Cette harmonie est en outre un repère tout au long du chemin, dans les bons comme dans les mauvais moments, selon Coralie Millou, présidente et cofondatrice de Aÿ Cactus, avec Clémentine Poncin : " La conviction de lancer un produit qui correspondait totalement à nos propres attentes nous a habitées dès le départ et a donné du sens à notre projet. C’est aussi ce qui nous a permis de continuer y compris dans les moments difficiles ". Le fondateur ou la fondatrice, dans l’exercice de ses fonctions de dirigeant·e, doit donc garder en tête cette conviction, ce sens, pour continuer de convaincre en interne comme en externe. Or, pour convaincre, les compétences techniques ne sont pas toujours les plus importantes. Depuis quelques années, les soft skills sont sur toutes les lèvres. À raison selon Thibault Lecerf, qui a participé au lancement de plusieurs startups et qui est aujourd’hui à la tête du startup studio HighCo Venturi : "Les compétences techniques, ou hard skills, peuvent être très importantes, mais elles ne suffisent pas toujours et elles peuvent s’acquérir ou s’acheter.

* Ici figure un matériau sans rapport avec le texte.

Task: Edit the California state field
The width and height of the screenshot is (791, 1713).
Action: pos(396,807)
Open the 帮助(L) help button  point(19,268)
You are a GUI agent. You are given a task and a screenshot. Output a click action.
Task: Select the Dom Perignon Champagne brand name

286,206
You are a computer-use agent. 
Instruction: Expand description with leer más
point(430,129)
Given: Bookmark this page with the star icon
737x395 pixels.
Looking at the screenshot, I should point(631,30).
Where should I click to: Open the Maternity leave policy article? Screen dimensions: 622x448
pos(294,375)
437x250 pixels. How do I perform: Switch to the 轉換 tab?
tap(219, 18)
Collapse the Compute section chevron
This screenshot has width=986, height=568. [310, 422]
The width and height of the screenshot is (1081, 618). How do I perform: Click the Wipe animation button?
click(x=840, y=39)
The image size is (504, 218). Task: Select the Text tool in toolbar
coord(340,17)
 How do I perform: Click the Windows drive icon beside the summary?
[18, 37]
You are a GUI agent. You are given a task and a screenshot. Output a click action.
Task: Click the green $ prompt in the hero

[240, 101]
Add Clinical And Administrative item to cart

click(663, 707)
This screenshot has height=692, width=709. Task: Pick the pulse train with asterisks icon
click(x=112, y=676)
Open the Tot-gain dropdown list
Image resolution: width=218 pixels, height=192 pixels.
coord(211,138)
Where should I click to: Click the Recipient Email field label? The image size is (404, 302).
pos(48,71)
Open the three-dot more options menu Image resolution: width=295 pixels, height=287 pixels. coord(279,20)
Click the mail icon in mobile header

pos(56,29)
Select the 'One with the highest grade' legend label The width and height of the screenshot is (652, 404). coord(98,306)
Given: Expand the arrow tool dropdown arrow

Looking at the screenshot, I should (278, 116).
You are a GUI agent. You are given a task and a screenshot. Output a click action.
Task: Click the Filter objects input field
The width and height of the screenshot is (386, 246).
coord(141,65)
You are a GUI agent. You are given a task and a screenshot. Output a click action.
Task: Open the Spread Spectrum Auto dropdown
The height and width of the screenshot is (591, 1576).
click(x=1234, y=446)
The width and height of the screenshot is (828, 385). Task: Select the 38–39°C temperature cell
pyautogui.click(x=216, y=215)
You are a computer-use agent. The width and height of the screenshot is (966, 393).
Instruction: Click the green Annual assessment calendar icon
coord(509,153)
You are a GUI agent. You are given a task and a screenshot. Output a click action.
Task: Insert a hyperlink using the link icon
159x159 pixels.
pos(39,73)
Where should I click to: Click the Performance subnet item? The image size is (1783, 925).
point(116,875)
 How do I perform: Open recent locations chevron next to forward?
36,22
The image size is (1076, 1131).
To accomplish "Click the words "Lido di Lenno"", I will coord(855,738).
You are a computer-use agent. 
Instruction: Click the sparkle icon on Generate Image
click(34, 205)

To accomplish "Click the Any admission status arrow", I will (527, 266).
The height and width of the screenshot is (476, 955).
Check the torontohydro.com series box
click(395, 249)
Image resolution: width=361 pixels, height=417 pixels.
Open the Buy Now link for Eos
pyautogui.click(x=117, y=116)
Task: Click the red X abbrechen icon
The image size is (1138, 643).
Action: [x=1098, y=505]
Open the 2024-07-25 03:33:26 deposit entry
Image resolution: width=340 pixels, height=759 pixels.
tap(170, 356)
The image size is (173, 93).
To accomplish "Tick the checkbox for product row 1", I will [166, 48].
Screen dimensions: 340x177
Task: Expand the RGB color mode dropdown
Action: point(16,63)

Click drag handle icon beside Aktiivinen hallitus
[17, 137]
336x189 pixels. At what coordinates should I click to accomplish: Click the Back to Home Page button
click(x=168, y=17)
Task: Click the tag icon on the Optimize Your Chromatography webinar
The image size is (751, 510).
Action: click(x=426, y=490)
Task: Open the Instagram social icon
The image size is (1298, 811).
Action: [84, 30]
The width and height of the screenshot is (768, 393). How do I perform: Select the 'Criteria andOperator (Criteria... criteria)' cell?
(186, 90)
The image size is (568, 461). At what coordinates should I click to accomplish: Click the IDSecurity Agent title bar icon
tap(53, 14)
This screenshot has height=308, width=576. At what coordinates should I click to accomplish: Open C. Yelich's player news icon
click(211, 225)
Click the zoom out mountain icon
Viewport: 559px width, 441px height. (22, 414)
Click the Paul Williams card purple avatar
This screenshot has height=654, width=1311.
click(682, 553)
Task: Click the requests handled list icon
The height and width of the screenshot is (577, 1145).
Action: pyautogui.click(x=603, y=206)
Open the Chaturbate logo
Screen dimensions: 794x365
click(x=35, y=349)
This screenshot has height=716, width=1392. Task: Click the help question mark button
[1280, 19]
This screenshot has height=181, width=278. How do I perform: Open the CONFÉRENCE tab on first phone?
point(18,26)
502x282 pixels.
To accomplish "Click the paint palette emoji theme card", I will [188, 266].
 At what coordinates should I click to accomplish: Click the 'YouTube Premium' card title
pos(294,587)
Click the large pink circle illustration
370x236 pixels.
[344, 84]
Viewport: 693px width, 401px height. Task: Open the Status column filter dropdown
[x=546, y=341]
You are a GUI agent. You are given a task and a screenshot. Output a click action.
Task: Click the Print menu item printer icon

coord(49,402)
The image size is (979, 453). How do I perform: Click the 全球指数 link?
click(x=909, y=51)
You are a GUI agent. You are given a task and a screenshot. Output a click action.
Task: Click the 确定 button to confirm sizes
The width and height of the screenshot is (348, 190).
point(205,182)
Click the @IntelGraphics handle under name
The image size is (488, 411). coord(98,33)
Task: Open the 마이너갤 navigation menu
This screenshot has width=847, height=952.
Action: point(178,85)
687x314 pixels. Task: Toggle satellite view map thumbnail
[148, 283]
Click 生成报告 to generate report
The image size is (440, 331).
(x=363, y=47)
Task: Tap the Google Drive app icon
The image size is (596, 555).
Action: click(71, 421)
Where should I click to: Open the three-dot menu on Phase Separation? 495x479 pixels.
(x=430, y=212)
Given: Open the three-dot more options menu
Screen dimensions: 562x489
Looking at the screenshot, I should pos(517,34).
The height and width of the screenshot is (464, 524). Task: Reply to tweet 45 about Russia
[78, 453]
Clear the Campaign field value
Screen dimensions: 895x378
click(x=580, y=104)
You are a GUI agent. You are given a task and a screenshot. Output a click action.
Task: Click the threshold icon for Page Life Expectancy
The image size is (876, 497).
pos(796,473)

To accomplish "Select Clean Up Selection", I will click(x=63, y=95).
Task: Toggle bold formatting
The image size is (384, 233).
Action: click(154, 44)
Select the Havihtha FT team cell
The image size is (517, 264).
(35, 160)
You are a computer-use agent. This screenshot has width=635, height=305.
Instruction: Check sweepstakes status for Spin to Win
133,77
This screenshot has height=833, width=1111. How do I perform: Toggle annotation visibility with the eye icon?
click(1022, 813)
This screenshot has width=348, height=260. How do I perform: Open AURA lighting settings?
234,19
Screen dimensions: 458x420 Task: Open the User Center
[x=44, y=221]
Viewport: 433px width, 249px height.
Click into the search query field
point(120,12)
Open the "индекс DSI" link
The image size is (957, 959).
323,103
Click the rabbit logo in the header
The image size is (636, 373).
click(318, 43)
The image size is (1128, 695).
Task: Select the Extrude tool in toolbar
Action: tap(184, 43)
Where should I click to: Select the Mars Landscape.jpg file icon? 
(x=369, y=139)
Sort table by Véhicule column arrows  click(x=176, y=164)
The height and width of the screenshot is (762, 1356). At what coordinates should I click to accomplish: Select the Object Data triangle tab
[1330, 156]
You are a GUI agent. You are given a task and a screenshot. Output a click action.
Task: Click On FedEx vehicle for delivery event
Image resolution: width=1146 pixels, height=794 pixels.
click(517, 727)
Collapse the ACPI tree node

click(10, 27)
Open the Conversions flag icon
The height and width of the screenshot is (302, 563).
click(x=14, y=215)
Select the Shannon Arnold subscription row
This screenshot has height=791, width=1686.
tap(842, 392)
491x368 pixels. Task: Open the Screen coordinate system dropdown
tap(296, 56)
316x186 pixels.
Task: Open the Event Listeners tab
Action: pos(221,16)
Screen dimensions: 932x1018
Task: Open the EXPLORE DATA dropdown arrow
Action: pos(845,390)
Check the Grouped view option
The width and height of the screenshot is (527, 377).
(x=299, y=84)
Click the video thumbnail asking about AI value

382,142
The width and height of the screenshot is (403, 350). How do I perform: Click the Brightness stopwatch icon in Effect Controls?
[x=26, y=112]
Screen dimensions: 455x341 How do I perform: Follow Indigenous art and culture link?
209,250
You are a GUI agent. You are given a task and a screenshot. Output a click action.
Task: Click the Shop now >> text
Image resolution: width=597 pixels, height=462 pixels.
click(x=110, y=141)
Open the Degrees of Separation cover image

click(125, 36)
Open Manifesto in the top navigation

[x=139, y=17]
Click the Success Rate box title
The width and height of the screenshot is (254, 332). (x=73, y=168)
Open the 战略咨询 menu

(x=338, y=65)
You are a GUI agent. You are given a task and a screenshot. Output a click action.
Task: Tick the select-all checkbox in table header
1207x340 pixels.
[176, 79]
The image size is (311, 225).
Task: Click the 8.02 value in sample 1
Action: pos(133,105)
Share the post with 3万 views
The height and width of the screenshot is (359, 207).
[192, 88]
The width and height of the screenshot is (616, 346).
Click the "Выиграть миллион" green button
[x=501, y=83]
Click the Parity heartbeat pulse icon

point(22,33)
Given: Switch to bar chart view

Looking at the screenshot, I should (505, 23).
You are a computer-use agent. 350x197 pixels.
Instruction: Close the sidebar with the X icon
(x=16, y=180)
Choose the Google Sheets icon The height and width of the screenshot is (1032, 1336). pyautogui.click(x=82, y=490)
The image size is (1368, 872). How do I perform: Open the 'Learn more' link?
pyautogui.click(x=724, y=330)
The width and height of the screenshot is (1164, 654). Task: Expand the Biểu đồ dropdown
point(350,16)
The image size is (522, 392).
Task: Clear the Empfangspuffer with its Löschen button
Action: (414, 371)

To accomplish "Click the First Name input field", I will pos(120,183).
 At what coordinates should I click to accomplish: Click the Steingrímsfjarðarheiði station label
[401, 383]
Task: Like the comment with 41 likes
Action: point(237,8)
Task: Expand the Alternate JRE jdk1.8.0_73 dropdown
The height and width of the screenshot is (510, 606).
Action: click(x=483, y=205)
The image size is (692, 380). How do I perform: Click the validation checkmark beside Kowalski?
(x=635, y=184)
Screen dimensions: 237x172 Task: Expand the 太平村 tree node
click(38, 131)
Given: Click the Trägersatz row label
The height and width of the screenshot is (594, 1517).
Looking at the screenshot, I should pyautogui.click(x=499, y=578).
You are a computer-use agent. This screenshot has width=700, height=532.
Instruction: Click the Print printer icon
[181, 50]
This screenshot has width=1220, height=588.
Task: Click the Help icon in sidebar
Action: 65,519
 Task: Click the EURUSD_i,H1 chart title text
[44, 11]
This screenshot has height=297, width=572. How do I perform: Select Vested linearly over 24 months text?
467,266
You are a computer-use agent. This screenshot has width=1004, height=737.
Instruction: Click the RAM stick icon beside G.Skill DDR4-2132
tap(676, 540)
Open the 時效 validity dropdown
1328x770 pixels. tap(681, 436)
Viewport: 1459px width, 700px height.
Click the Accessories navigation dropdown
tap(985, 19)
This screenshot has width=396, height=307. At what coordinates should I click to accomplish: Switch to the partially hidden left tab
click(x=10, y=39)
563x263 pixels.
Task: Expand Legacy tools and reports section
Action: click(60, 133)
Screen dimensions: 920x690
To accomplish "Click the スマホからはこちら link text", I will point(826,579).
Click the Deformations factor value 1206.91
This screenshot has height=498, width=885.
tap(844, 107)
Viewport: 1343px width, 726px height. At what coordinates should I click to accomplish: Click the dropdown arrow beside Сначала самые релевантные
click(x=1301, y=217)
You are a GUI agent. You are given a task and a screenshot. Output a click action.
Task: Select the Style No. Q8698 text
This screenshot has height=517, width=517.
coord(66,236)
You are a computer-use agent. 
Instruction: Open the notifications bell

La capacité à écouter, à faire preuve d’empathie, à partager sa vision clairement - entre autres - forment un ensemble de soft skills tout aussi, voire plus importantes encore."
Et si le profil était une notion collective ?
Si l’image du créateur ou de la créatrice d’entreprise hardi·e, assuré·e, a encore la peau dure, est-ce suffisant pour dire qu’une personnalité introvertie n’est pas adaptée au lancement d’un projet d’entrepreneuriat ? Non, tranche Guillaume Malvoisin : " Tout le monde peut potentiellement créer ou reprendre une entreprise. Il n’existe pas de personnalité type. Les qualités qui font défaut peuvent être acquises ou compensées par des équipes complémentaires ". D'où l’intérêt d’une équipe bien pensée.
Les ressources externes comptent aussi beaucoup, poursuit-il : " Il existe aujourd’hui suffisamment de dispositifs d’aide et d’accompagnement pour que les traits de personnalité ne représentent pas ou plus de barrière à l’entrée ". Plus que la personnalité, c’est donc son analyse lucide, objective et sans concession qui permettra au porteur ou à la porteuse de projet de mettre à profit ses propres traits de caractère et d’identifier ceux qui lui manquent pour les trouver ailleurs si nécessaire.
Un bon réseau peut s’avérer précieux. À la condition de savoir s’en servir avec pertinence, souligne Thibault Lecerf : "Il ne faut pas sursolliciter son réseau, ne pas l’idéaliser. Il peut être un formidable atout si l’on sait s’en servir, mais il ne suffit pas" . Coralie Millou confirme : "Notre réseau était très spécialisé avec un fort ancrage dans le monde de la communication. Nous en avons donc utilisé les opportunités au lancement, principalement sur des enjeux de notoriété et d’influence".